What the exercise asks: Write out the article below on the short film Baat Cheet in full, reproducing every line word for word.

____ Extract to read

- Official poster for film at 68th Cannes Film Festival
- Directed by: Rayika Choudri
- Screenplay by: Rayika Choudri
- Produced by: Rayika Choudri
- Starring: Sarwat Gilani; Joshinder Chaggar; Wusat Ullah Khan; Fahad Mirza; Hammad Hasan Askari;
- Cinematography: Omer Waiz
- Edited by: Omer Waiz
- Release date: 13 May 2015 (68th Cannes Film Festival);
- Running time: 10 minutes
- Country: Pakistan
- Language: Urdu

= Baat Cheet =

Baat Cheet ( or Tête-à-Tête ; English: Tête-à-Tête) is a 2015 Pakistani comedy drama short film by Rayika Choudri. The film stars Sarwat Gilani and Joshinder Chaggar in lead roles.

The film won three Gold awards at the 2015 Documentary and Short International Movie Awards in Indonesia Baat Cheet is participating in the 2015 Short Film Corner category at the Cannes Film Festival as part of a broad showcase of short films from around the world.

________
____ Data listing

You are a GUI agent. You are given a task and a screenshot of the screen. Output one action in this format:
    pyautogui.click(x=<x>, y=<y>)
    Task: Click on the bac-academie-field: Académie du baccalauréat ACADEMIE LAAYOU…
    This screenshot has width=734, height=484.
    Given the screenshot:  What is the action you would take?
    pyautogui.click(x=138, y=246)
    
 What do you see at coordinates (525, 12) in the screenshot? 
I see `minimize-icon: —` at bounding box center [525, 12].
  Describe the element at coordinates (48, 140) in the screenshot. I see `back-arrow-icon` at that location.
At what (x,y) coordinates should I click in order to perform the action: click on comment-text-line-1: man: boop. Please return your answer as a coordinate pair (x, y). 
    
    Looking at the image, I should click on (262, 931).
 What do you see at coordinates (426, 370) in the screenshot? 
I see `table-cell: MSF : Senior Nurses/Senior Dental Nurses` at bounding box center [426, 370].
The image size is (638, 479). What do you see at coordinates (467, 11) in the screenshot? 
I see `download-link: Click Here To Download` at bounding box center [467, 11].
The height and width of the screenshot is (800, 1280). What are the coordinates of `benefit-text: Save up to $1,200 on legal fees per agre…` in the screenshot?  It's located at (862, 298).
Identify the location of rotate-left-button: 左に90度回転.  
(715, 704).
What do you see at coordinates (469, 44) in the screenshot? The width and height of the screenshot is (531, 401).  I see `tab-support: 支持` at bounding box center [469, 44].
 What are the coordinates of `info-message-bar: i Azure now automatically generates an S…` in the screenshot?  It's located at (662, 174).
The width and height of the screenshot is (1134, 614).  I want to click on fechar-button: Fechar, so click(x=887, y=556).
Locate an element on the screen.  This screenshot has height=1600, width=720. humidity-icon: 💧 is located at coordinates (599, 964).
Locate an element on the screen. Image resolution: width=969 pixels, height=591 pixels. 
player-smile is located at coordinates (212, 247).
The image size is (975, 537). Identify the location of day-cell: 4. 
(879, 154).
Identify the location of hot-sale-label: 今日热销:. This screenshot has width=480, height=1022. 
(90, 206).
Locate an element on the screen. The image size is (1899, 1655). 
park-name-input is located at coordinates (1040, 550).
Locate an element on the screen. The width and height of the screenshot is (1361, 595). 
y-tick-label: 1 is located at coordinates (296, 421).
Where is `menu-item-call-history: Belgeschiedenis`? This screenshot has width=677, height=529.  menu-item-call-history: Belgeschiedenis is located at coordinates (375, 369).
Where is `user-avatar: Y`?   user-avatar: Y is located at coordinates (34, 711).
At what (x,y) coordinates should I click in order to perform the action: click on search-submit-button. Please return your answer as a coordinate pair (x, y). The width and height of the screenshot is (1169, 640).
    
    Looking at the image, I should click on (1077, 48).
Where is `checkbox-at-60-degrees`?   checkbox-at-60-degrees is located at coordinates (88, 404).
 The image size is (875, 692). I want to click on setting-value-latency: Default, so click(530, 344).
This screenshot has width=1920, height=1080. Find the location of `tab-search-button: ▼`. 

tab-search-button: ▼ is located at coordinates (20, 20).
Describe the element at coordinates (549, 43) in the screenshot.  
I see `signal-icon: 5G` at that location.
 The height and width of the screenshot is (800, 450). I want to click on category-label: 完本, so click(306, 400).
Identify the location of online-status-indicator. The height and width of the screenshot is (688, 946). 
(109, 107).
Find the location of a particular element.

________

Expected answer:
- Official poster for film at 68th Cannes Film Festival
- Directed by: Rayika Choudri
- Screenplay by: Rayika Choudri
- Produced by: Rayika Choudri
- Starring: Sarwat Gilani; Joshinder Chaggar; Wusat Ullah Khan; Fahad Mirza; Hammad Hasan Askari;
- Cinematography: Omer Waiz
- Edited by: Omer Waiz
- Release date: 13 May 2015 (68th Cannes Film Festival);
- Running time: 10 minutes
- Country: Pakistan
- Language: Urdu

= Baat Cheet =

Baat Cheet ( or Tête-à-Tête ; English: Tête-à-Tête) is a 2015 Pakistani comedy drama short film by Rayika Choudri. The film stars Sarwat Gilani and Joshinder Chaggar in lead roles.

The film won three Gold awards at the 2015 Documentary and Short International Movie Awards in Indonesia Baat Cheet is participating in the 2015 Short Film Corner category at the Cannes Film Festival as part of a broad showcase of short films from around the world.